Task to carry out:
Look for the word "This" in the material below, then report each line where it occurs.

Extracted information:
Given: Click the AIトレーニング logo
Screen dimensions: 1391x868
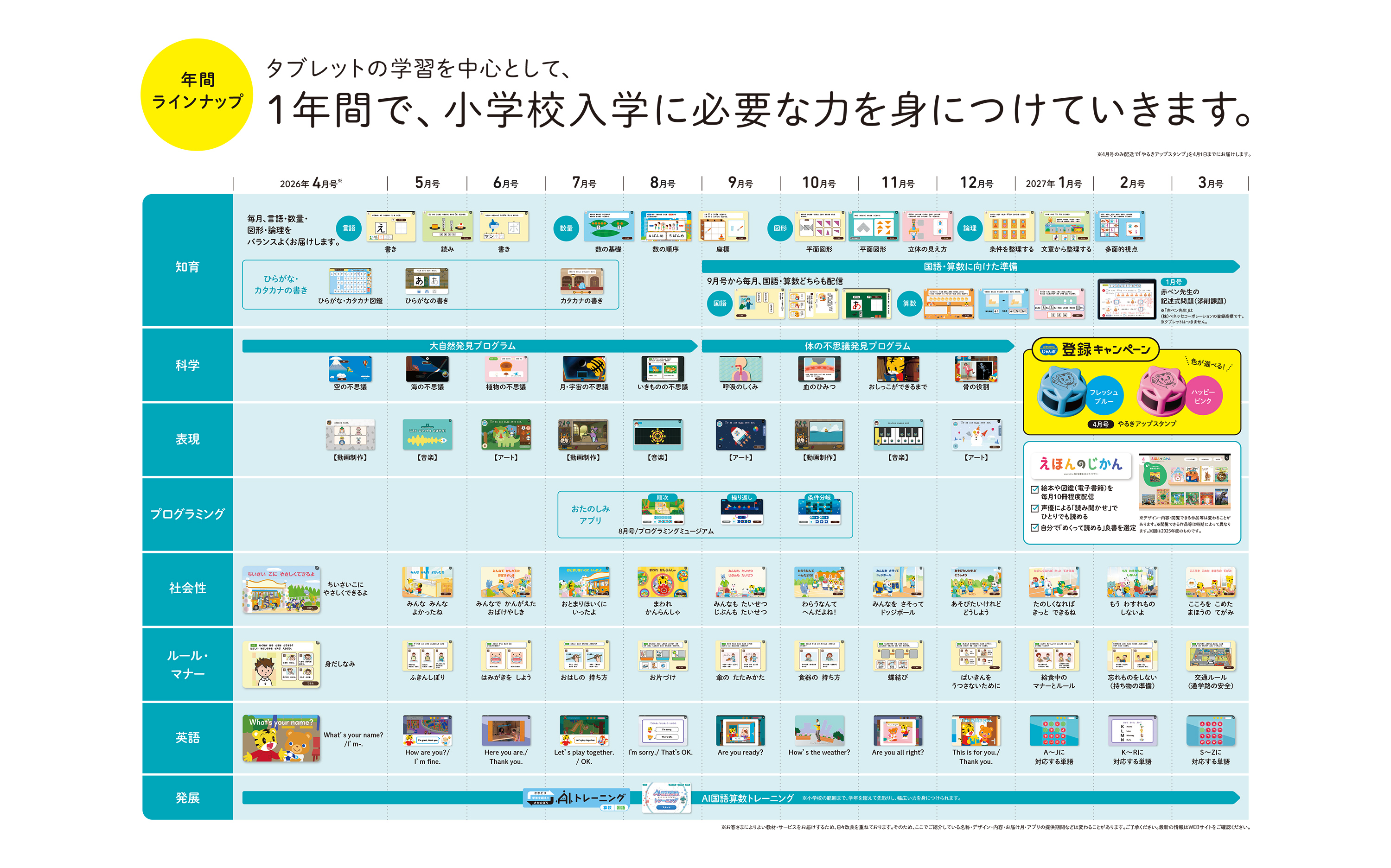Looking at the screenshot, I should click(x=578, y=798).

---

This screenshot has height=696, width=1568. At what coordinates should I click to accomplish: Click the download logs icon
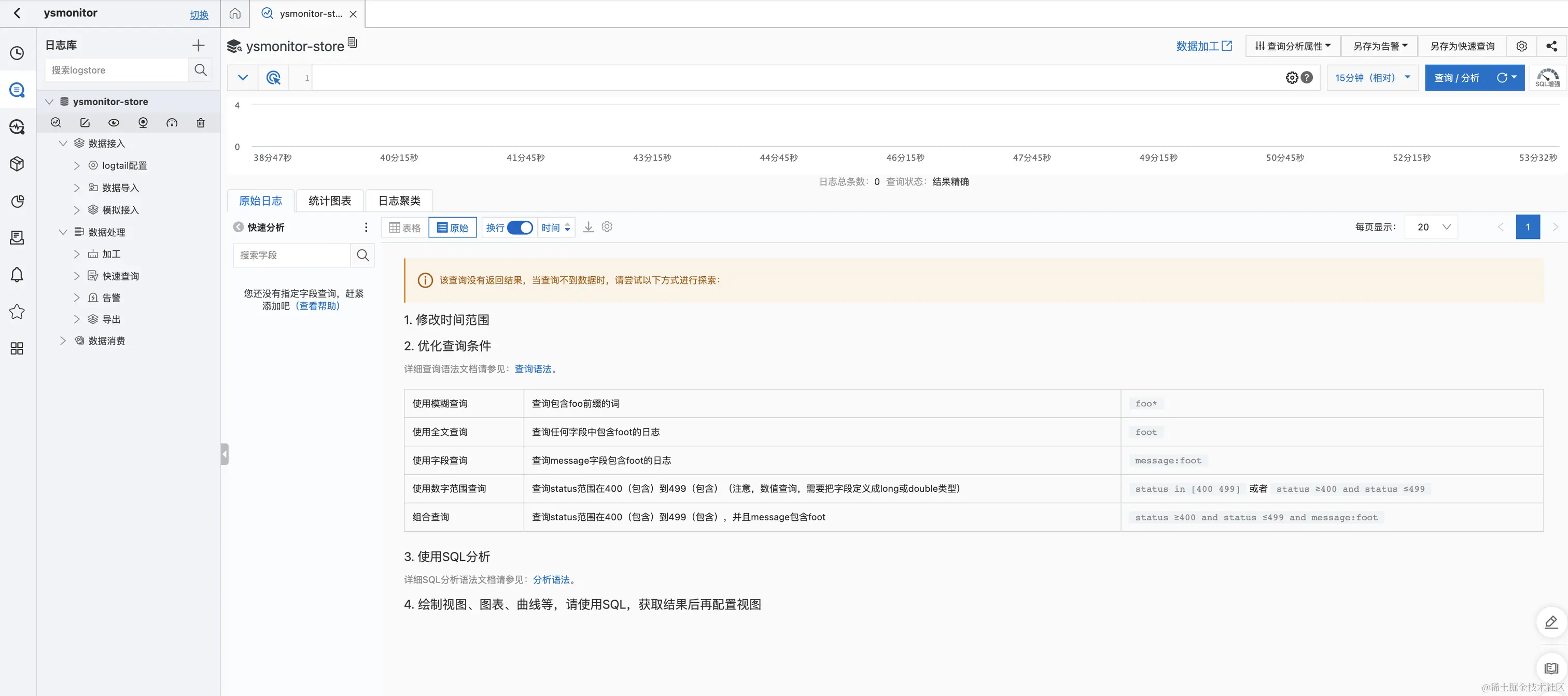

* * *

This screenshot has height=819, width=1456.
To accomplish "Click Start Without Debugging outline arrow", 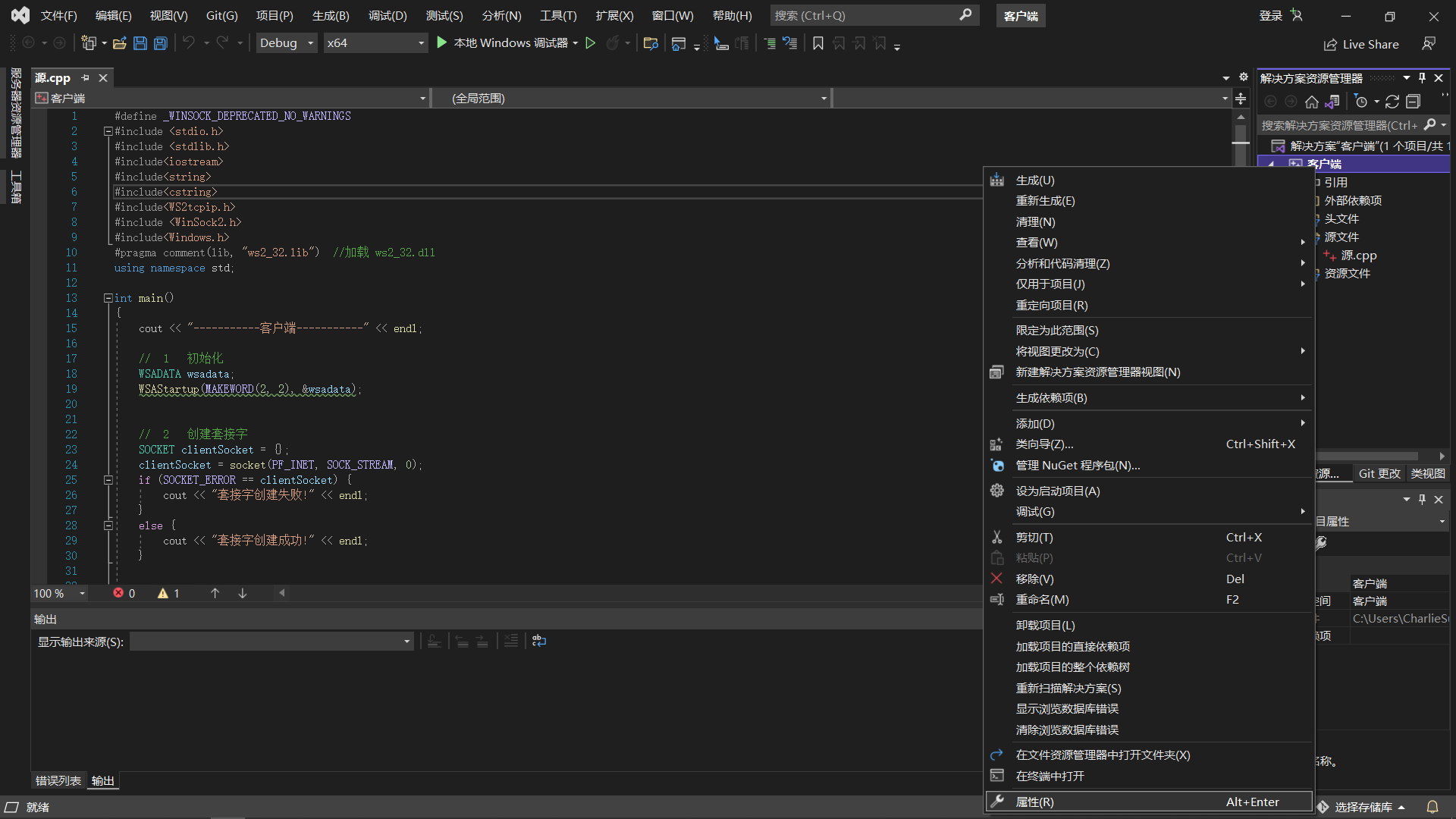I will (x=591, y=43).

Task response:
This screenshot has height=696, width=1568. At what coordinates should I click to accomplish: Click the download logs icon
This screenshot has height=819, width=1456.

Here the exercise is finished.